Many farmers and others in the hemp industry balked at what they considered unreasonable conditions when the USDA first announced their interim rules for hemp cultivation, citing concerns that it would place undue financial strain on farmers who are struggling to keep their crops complaint.
Fortunately, the USDA has agreed to ease up on their hemp regulations. First, they announced a temporary retraction of the condition that required farmers to use official DEA labs to test their hemp. In addition, “hot” hemp crops would no longer have to be destroyed.
Under Secretary for USDA Marketing and Regulatory Programs, Greg Ibach, commented on the repeal of these regulations, stating, “Because currently there isn’t sufficient capacity in the United States for the testing and disposal of non-compliant hemp plants, USDA has worked hard to enable flexibility in the requirements in the Interim Final Rule for those issues.”
The USDA had previously provided an online forum for farmers to leave comments regarding the interim rules, and had received over 4,600 responses. They have announced that they will extend an additional comment period at the end of the current planting season.
This temporary reprieve of the two most contentious restrictions will continue until October 31, 2021 — unless a final rule is released before that time.
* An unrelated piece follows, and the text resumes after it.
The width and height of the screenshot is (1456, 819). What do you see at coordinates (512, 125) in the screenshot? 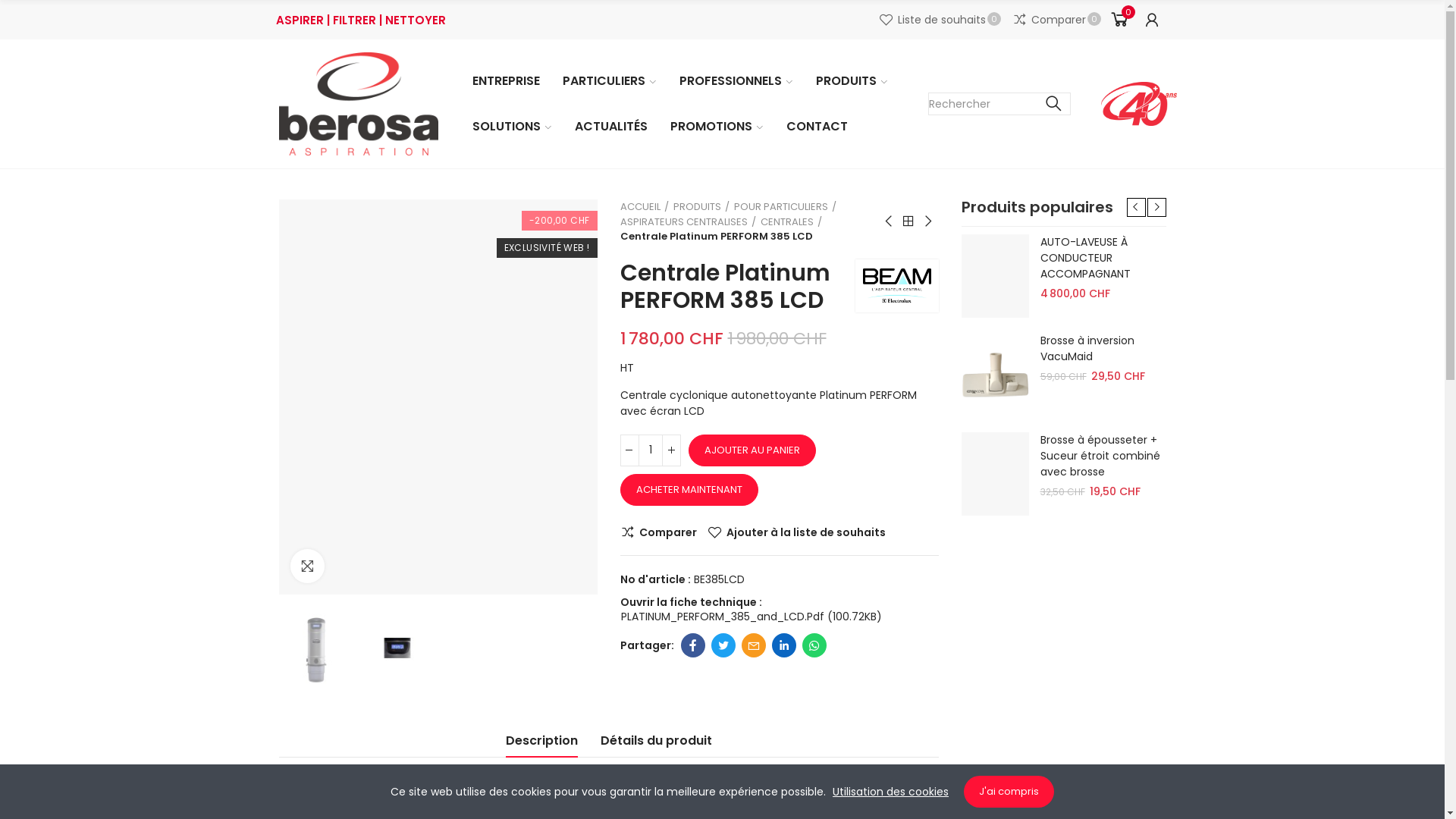
I see `'SOLUTIONS'` at bounding box center [512, 125].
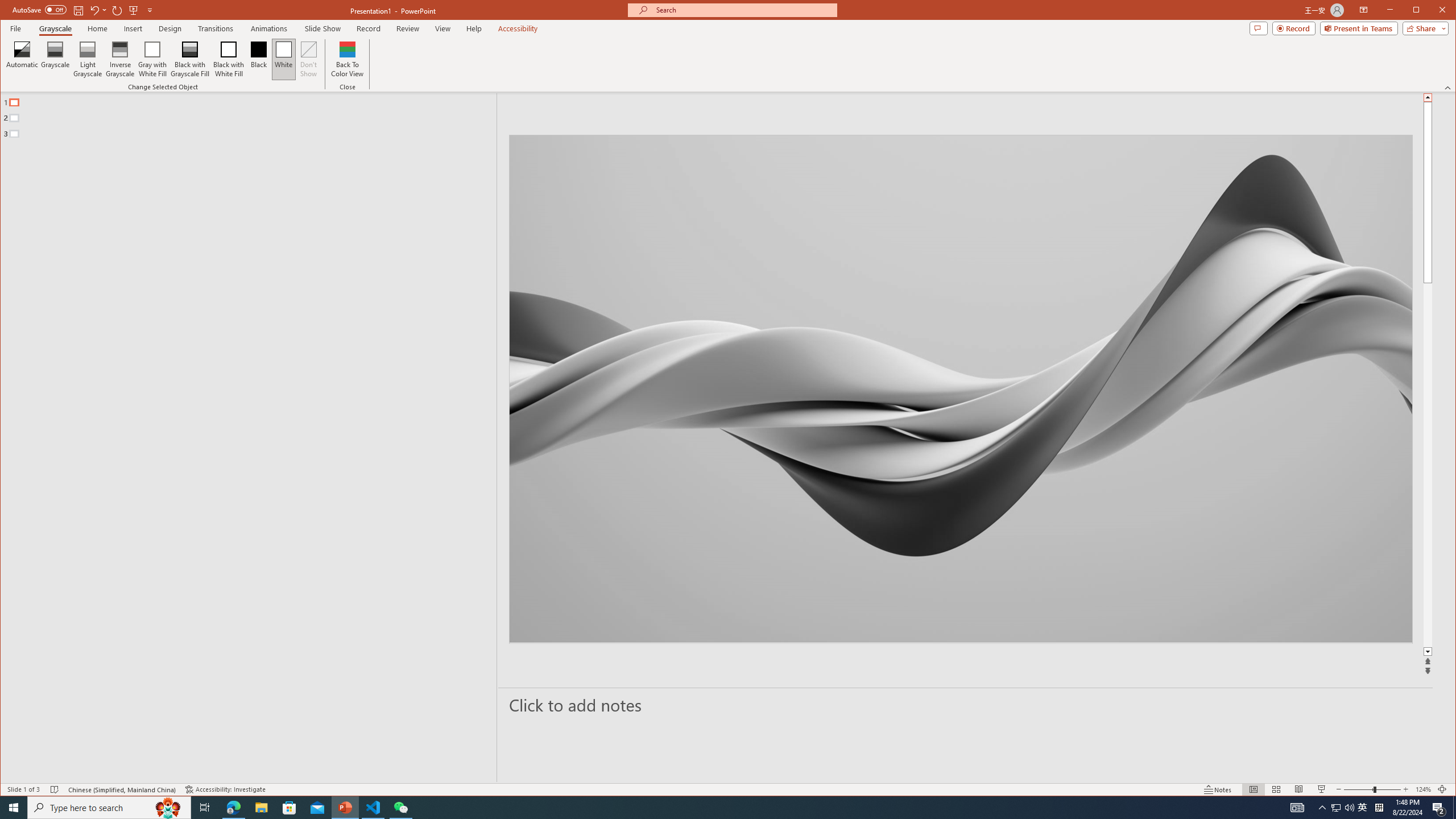  Describe the element at coordinates (1358, 789) in the screenshot. I see `'Zoom Out'` at that location.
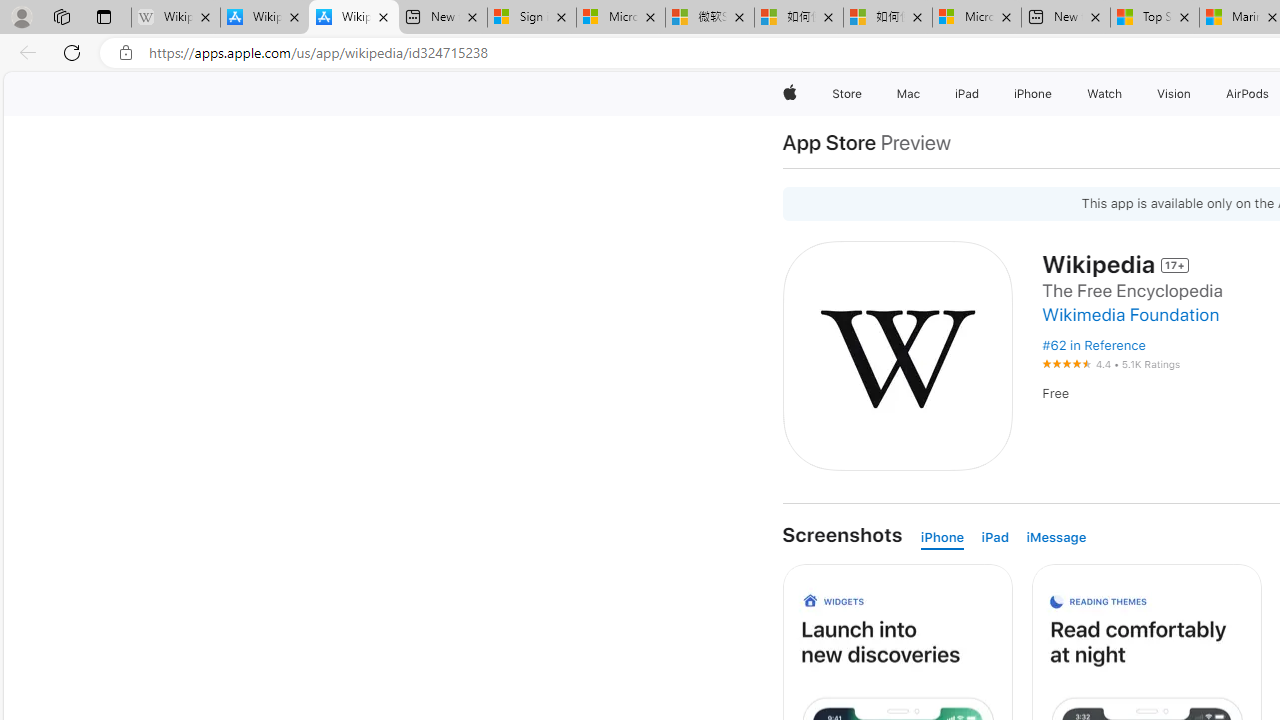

The USDA website has also provided a list for farmers which gives different options on how they are able to legally dispose of “hot” hemp crops.
It is hopeful that the USDA will continue taking the farmer’s concerns and experiences into consideration as they work on creating permanent guidelines. Hemp has the potential to alleviate a lot of problems in modern society, as it can be used to create degradable plastic, cleaner fuel, and sustainable housing; aditionally, growing hemp crops has even been shown to benefit bees.
Hemp farmers will have to keep a watchful eye on the USDA to ensure that the final cultivation guidelines are sensible, fair, and not too burdensome.